Records contained in a dataset

************

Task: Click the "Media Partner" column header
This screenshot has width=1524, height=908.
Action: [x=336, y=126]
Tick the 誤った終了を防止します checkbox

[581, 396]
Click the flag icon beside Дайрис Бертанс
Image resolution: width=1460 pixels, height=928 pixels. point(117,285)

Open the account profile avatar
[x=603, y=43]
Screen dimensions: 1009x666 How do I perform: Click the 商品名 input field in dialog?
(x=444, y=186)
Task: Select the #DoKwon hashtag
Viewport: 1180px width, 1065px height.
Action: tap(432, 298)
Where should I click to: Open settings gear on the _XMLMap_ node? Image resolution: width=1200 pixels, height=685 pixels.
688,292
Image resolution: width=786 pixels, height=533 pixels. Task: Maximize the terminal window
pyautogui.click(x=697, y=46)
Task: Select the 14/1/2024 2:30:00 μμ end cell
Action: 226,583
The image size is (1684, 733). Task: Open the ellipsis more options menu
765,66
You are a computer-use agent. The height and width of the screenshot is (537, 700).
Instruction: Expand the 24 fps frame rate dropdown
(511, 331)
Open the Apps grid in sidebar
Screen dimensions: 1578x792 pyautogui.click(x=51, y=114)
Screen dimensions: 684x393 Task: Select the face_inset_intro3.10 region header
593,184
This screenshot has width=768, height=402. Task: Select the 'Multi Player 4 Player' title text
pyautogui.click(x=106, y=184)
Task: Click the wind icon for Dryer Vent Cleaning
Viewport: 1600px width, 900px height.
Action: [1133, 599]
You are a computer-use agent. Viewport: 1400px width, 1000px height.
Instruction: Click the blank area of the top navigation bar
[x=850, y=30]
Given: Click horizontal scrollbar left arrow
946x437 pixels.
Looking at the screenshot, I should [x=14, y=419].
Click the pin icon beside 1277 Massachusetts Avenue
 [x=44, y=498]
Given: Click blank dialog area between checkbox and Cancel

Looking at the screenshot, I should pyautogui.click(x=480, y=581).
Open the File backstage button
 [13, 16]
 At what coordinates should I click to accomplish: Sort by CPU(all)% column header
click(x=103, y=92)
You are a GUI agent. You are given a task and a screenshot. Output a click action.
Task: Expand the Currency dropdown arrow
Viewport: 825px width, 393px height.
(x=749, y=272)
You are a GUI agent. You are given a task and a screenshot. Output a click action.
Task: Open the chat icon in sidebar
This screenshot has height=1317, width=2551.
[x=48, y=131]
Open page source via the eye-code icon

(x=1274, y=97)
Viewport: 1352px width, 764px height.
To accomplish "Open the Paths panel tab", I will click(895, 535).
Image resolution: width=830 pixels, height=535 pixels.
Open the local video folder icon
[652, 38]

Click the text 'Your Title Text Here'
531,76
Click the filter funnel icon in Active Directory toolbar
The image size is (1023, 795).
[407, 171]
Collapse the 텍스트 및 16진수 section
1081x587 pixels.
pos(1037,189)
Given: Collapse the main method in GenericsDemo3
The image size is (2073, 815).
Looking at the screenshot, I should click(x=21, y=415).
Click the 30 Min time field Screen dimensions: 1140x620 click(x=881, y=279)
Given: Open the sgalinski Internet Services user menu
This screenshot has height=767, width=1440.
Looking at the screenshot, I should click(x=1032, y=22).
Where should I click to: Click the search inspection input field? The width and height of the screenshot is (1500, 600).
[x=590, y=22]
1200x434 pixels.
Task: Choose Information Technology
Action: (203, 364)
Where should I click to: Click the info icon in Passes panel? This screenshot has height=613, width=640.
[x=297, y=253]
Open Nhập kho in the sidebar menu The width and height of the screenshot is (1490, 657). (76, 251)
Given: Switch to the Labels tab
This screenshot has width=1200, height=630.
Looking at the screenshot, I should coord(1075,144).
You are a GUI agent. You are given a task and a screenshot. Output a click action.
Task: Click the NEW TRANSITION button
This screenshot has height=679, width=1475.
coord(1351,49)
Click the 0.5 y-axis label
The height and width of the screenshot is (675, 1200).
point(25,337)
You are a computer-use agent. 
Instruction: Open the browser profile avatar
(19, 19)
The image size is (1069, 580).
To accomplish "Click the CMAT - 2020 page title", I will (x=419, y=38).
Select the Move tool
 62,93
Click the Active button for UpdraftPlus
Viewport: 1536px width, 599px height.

************

- _AIM OF THE EXERCISE_: Copy the records above exactly, beginning at the line that contains "Instruction: Expand the" and stopping after the line that contains "Click the filter".

- _SOLUTION FOR THIS PROBLEM_:
Instruction: Expand the 24 fps frame rate dropdown
(511, 331)
Open the Apps grid in sidebar
Screen dimensions: 1578x792 pyautogui.click(x=51, y=114)
Screen dimensions: 684x393 Task: Select the face_inset_intro3.10 region header
593,184
This screenshot has width=768, height=402. Task: Select the 'Multi Player 4 Player' title text
pyautogui.click(x=106, y=184)
Task: Click the wind icon for Dryer Vent Cleaning
Viewport: 1600px width, 900px height.
Action: [1133, 599]
You are a computer-use agent. Viewport: 1400px width, 1000px height.
Instruction: Click the blank area of the top navigation bar
[x=850, y=30]
Given: Click horizontal scrollbar left arrow
946x437 pixels.
Looking at the screenshot, I should [x=14, y=419].
Click the pin icon beside 1277 Massachusetts Avenue
 [x=44, y=498]
Given: Click blank dialog area between checkbox and Cancel

Looking at the screenshot, I should pyautogui.click(x=480, y=581).
Open the File backstage button
 [13, 16]
 At what coordinates should I click to accomplish: Sort by CPU(all)% column header
click(x=103, y=92)
You are a GUI agent. You are given a task and a screenshot. Output a click action.
Task: Expand the Currency dropdown arrow
Viewport: 825px width, 393px height.
(x=749, y=272)
You are a GUI agent. You are given a task and a screenshot. Output a click action.
Task: Open the chat icon in sidebar
This screenshot has height=1317, width=2551.
[x=48, y=131]
Open page source via the eye-code icon

(x=1274, y=97)
Viewport: 1352px width, 764px height.
To accomplish "Open the Paths panel tab", I will click(895, 535).
Image resolution: width=830 pixels, height=535 pixels.
Open the local video folder icon
[652, 38]

Click the text 'Your Title Text Here'
531,76
Click the filter funnel icon in Active Directory toolbar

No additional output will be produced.